At the interview, the
applicant could not explain why two Canadian re-entry stamps were missing, namely,
one from November 24, 2004, and another from September 6, 2005. The citizenship judge asked her to submit
additional documents regarding those dates;
b.
The receipts for the K.I.D.S.
West Westmount Day Care showed that Aysha and Bara, the
applicant’s children, were present in Canada on dates that,
according to the applicant’s own statements, they were out of the country;
c.
Tax records provided by
the applicant showed income of only $1.00 (2001), $848.00 (2002), $1.00 (2003),
$1.00 (2004) and $160.00 (2005). The applicant did not report any employment
apart from volunteer work as a teacher’s assistant from September 2003 to
summer 2006 at École Al-Salam;
d.
Their bank statements
did not reflect the usual expenses of a family with children.
(Reasons, pp. 13-14.)
[24]
The citizenship judge
also noted that the onus was on the applicant to prove, on a balance of
probabilities, that she met the residence requirements under paragraph 5(1)(c)
of the Act (Reasons, p. 14).
[25]
On the basis of these
considerations, the citizenship judge found that the evidence adduced by the
applicant did not establish that she met the requirements set out in
paragraph 5(1)(c) of the Act (Reasons, p. 14).
[26]
In her memorandum, the
applicant submits that she meets the requirements of Re Koo (T.D.),
[1993] 1 F.C. 286, 59 F.T.R. 27, and Re Papadogiorgakis, [1978] 2 F.C.

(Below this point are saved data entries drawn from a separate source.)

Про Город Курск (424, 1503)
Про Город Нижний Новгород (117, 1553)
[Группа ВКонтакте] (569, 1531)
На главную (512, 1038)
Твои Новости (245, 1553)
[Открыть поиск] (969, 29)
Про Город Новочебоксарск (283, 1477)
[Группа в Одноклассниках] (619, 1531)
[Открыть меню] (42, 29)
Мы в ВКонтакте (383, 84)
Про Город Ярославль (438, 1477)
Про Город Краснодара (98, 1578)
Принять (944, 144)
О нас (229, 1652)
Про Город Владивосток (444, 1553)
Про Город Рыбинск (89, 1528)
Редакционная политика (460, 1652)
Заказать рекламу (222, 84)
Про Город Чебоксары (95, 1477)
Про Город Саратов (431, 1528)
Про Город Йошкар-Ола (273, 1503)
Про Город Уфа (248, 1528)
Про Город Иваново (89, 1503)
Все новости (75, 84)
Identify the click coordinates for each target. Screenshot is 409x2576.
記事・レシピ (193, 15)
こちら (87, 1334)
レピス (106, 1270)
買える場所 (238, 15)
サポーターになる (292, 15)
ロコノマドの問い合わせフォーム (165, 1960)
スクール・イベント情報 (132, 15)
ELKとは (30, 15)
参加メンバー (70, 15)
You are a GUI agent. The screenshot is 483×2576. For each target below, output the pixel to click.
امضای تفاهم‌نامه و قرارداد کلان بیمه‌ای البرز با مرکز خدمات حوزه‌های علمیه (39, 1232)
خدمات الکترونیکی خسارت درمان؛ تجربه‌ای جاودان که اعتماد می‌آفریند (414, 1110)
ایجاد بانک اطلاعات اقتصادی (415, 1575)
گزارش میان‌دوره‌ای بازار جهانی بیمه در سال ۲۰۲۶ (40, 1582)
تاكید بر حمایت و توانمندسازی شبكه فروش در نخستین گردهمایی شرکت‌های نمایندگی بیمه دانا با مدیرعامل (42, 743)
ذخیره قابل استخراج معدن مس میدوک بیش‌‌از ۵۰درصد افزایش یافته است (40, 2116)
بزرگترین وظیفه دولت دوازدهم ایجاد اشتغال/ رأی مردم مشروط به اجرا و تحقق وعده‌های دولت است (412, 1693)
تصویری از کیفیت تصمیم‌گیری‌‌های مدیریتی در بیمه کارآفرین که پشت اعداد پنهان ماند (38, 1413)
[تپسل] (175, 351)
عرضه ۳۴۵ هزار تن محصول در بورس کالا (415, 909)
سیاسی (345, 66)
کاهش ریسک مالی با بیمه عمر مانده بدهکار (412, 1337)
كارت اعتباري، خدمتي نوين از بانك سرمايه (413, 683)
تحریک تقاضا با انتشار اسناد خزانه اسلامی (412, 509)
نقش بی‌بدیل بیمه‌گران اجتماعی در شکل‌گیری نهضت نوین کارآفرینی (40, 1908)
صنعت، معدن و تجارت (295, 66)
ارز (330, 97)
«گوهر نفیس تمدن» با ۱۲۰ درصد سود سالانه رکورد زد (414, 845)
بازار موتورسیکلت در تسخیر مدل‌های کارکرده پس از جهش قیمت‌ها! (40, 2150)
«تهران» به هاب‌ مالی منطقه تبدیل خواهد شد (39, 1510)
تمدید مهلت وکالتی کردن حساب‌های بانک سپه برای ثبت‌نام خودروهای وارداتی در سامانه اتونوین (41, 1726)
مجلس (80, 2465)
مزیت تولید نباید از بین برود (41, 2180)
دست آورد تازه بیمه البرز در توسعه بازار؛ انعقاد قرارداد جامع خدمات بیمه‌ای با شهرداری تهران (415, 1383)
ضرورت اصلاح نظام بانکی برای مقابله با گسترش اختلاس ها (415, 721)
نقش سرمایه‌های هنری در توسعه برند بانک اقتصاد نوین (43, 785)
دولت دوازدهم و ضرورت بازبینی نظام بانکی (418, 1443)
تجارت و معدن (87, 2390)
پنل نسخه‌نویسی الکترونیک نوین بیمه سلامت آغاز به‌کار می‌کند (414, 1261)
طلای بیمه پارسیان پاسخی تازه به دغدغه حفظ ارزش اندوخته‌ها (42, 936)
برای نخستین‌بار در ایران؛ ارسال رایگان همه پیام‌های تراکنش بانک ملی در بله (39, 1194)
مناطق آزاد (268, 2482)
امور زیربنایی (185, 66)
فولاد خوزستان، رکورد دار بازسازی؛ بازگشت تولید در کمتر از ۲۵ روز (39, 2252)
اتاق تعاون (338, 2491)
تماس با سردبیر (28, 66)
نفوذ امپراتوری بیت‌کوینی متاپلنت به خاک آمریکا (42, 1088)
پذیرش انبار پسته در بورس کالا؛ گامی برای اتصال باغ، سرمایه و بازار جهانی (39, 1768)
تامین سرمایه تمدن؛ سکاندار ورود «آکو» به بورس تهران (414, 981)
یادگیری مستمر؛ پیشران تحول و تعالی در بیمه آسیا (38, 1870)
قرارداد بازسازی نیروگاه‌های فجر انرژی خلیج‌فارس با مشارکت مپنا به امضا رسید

2008, [1978] 2 A.C.W.S. 482, and that, having regard to these factors, she has
demonstrated having established her residence in Canada (Applicant’s Memorandum of Fact and Law, at para. 39).
[27]
However, that was not
the test that the citizenship judge chose to apply. It appears from the reasons
for decision that the citizenship judge chose to apply the stricter approach of
physical presences in Canada during the relevant period.
[28]
It is very clear that
at no point in his decision does the citizenship judge try to analyze the
quality of the applicant’s attachment to Canada in accordance with Papadogiorgakis,
above, nor does he analyze the factors from Koo, above, to establish
whether the applicant had indeed centralized her mode of existence in Canada.
[29]
The citizenship judge
makes direct reference to the decision of Justice Francis C. Muldoon in
Re Pourghasemi (1993), 62 F.T.R. 122, 39 A.C.W.S. (3d) 251, which provides
that the determination may be based on actual, physical presence in Canada for
a total of three years, according to a strict calculation of days
present:
[20] However,
this Court has consistently held that the Citizenship Judge can apply any of
three tests to interpret the concept of residence: see, for example, Mizani
v. Canada (Citizenship and Immigration), 2007 FC 698. One of those
tests consists in determining whether an applicant has been actually,
physically present in Canada for a total of three years, calculated on the
basis of a strict counting of days: Re Pourghasemi, [1993] F.C.J. No. 232. That is the approach
taken by the Citizenship Judge in this case. (Emphasis added.)
(El Falah, above).
[30]
The case law clearly
states that it is up to the judge to choose which residency test to rely on (Mizani, above). It was perfectly
open to the citizenship judge to apply the physical presence test and to assess
the evidence to determine whether the applicant had indeed been physically
present in Canada during the relevant period.
[31]
The case law clearly
prohibits a citizenship judge from blending these three established tests, as
the applicant has done in her arguments:
While a Citizenship
Judge may choose to rely on any one of the three tests, it is not open to him
or her to “blend” the tests (Tulupnikov, above, at para. 16). (Emphasis added.)
(Mizani, above).
[32]
In his analysis, the
citizenship judge examined the documents filed by the applicant, but the
applicant did not satisfy him that she had indeed been physically present in Canada for a number of days equal to the number alleged. The
citizenship judge did not make any error in acting in such a way.
[33]
The applicant does not
raise any error other than the issue of the application of the tests in Papadogiorgakis
and Koo, above, tests that she believes she has met.
[34]
The citizenship judge
chose to apply the Pourghasemi test and did not have to consider the Papadogiorgakis
and Koo tests. Furthermore, these tests are mutually exclusive, not
conjunctive.
[35]
The decision of the
citizenship judge must be considered with deference:
[12] As the question is one of
mixed fact and law of which citizenship judges possess a degree of knowledge
and experience, determinations of whether an applicant has met the residence
requirement of the Act are owed a measure of deference. Thus, a Judge’s
conclusion will be reasonable “if it is supported by a tenable explanation even
if this explanation is not one that the reviewing court finds compelling” (Law
Society of New Brunswick v. Ryan, [2003] 1 S.C.R. 247 (QL), at para. 55). (Emphasis added.)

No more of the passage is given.